Alerte : cet édulcorant courant pourrait mettre votre santé en danger
Un médecin tire la sonnette d’alarme sur un édulcorant courant
Lors de son passage dans l’émission C l’hebdo, le Dr Jimmy Mohamed a lancé un avertissement clair : « Vous verrez, dans 25, 30, 40 ans… » Le médecin, animateur du Magazine de la santé sur France 5, a évoqué un ingrédient discret mais omniprésent dans notre alimentation : un édulcorant blanc qui a remplacé le sucre dans de nombreux produits.
Ce soir-là, il ne parlait ni de virus ni de pollution, mais de l’utilisation massive d’un substitut sucrant vendu comme un allié pour la minceur. Son message intervient dans un contexte où plusieurs organisations, dont Foodwatch, la Ligue contre le cancer et Yuka, demandent à la Commission européenne d’interdire cet ingrédient, par principe de précaution.
L’aspartame, un édulcorant sous surveillance
L’ingrédient concerné est l’aspartame, un édulcorant artificiel dont la puissance sucrante est 200 fois supérieure à celle du sucre. Selon le Centre international de recherche sur le cancer (CIRC), il pourrait être « potentiellement cancérogène pour l’Homme ». Le Dr Mohamed compare cette situation à celle des années 1900, lorsque l’on pensait que la cigarette ne posait pas de risques pour la santé, pour souligner l’importance de rester vigilant face à cet additif.

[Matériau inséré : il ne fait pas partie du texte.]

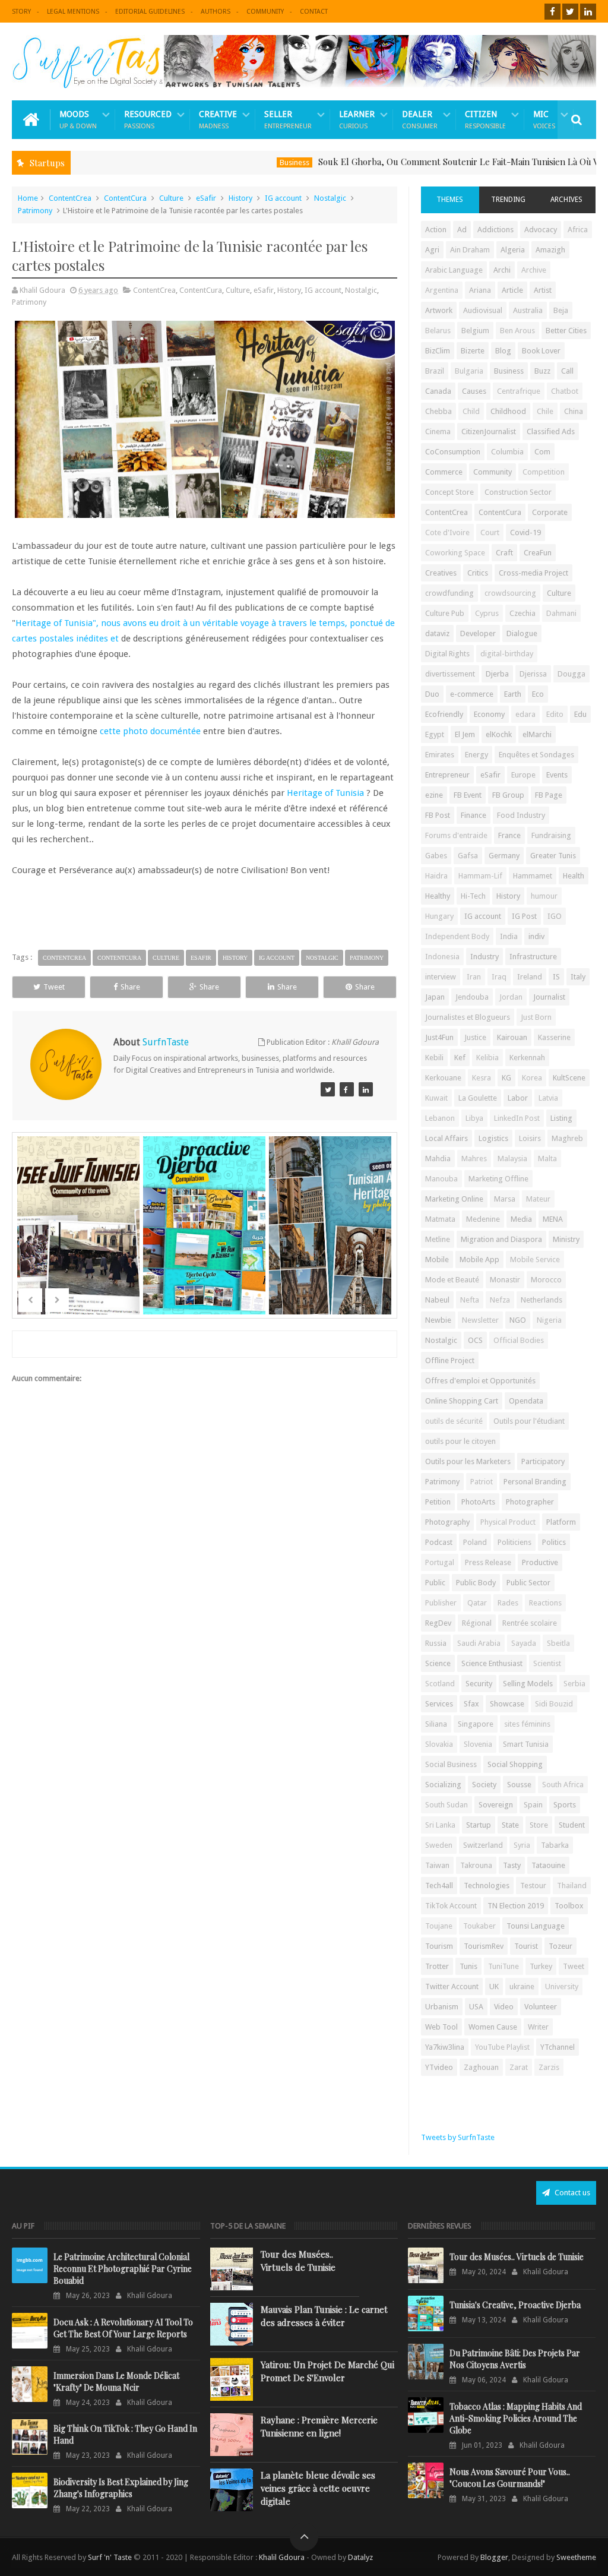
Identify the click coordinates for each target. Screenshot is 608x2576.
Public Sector (528, 1582)
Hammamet (532, 875)
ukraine (521, 1986)
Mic (544, 119)
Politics (554, 1542)
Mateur (538, 1198)
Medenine (483, 1219)
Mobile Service (535, 1259)
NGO (517, 1320)
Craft (504, 552)
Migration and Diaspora (501, 1239)
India (509, 936)
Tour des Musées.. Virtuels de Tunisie (298, 2260)
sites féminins (527, 1724)
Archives (566, 199)
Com (542, 451)
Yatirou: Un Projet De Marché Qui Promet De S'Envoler (327, 2371)
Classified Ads (551, 431)
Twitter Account (452, 1986)
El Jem (465, 734)
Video (504, 2006)
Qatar (477, 1602)
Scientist (547, 1663)
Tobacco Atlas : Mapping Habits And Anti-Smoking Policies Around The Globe (515, 2418)
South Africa (563, 1784)
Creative (218, 119)
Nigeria (549, 1320)
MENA (553, 1219)
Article (512, 290)
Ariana (480, 290)
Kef (460, 1057)
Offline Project (449, 1360)
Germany (504, 855)
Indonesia (442, 956)
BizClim (437, 350)
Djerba (497, 673)
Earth (512, 694)
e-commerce (471, 694)
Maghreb (567, 1138)
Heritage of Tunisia (325, 793)
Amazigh (550, 249)
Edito (554, 714)
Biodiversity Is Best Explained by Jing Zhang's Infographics (120, 2487)
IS (556, 976)
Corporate (550, 512)
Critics (477, 572)
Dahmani (561, 613)
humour (544, 896)
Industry (484, 956)
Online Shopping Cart (461, 1400)
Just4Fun (439, 1037)
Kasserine (554, 1037)
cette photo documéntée (150, 731)
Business (246, 162)
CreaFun (538, 552)
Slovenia (478, 1744)
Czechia (522, 613)
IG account (283, 198)
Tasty (512, 1865)
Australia (528, 310)
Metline (437, 1239)
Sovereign (496, 1804)
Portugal (439, 1562)
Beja (560, 310)
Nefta (469, 1299)
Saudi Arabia (479, 1643)
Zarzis (549, 2067)
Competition (543, 471)
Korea (532, 1077)
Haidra (436, 875)
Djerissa (533, 673)
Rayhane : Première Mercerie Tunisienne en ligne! (319, 2426)
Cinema (438, 431)
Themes (449, 199)
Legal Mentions (73, 11)
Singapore (475, 1724)
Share (130, 986)
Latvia (548, 1097)
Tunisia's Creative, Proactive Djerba (515, 2305)
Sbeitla (558, 1643)
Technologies (486, 1885)
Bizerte (472, 350)
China (573, 411)
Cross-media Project (533, 572)
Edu (580, 714)
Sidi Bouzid (554, 1703)
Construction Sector (518, 492)
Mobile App (479, 1259)
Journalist (549, 997)
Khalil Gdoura (282, 2557)
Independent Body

Il alerte également sur la perception erronée selon laquelle l’aspartame aiderait à perdre du poids, en soulignant qu’on affirme souvent qu’il faut en consommer beaucoup pour que cela ait un effet, ce qui est une erreur. L’édulcorant est en réalité présent dans de nombreux produits : chewing-gums, desserts allégés, boissons, voire certains dentifrices. Le médecin conclut : « Je n’en prendrais jamais, et je n’en donnerais jamais à mes enfants. »
Où se cache l’aspartame dans notre alimentation ?
Selon un communiqué de Foodwatch, la Ligue contre le cancer et Yuka, cet additif, codé E951, se retrouve dans plus de 2 500 produits en Europe, principalement des boissons light et des desserts allégés. Il est également utilisé dans plus de 600 médicaments, d’après le ministère de la Santé.
Pour réduire l’exposition à cet édulcorant, les médecins recommandent de privilégier l’eau plutôt que les sodas, de lire attentivement les étiquettes, et d’utiliser des applications comme Yuka pour scanner les produits.
Ce que disent les institutions et ONG sur l’aspartame
En 2023, le CIRC, affilié à l’Organisation mondiale de la Santé (OMS), a classé l’aspartame parmi les substances « potentiellement cancérogènes pour l’Homme ». L’OMS et la FAO ont maintenu la dose journalière admissible à 40 mg par kilogramme de poids corporel. Cependant, des études comme NutriNet-Santé ont signalé un risque accru de certains cancers liés à la consommation régulière de cet édulcorant.
Depuis le 4 février 2025, une pétition européenne demande son interdiction, en invoquant le principe de précaution face aux incertitudes scientifiques sur ses effets à long terme.